Required work: Output the material below as a two-column CSV with the headers instruction and response, one row per pair. Put each value in double quotes, replace line breaks with spaces, and leave out the pictures.

━━ Data records

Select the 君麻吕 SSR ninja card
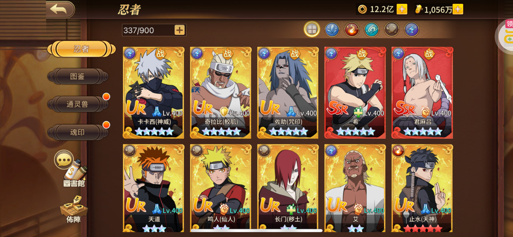Viewport: 513px width, 237px height. point(422,92)
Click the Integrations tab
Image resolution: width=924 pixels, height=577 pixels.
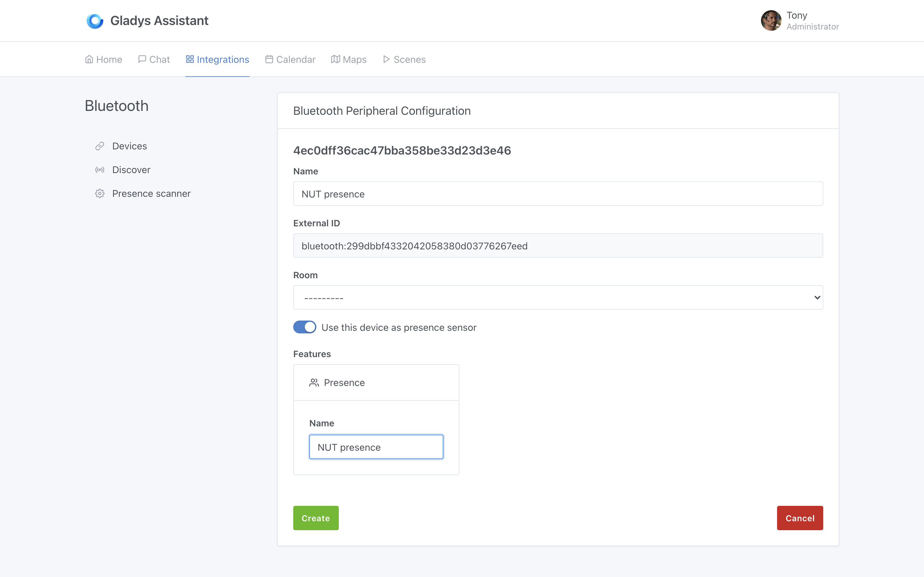click(x=217, y=59)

━━━━

Output for this task:
instruction,response
"Select the 君麻吕 SSR ninja card","Viewport: 513px width, 237px height. point(422,92)"
"Click the Integrations tab Image resolution: width=924 pixels, height=577 pixels.","click(x=217, y=59)"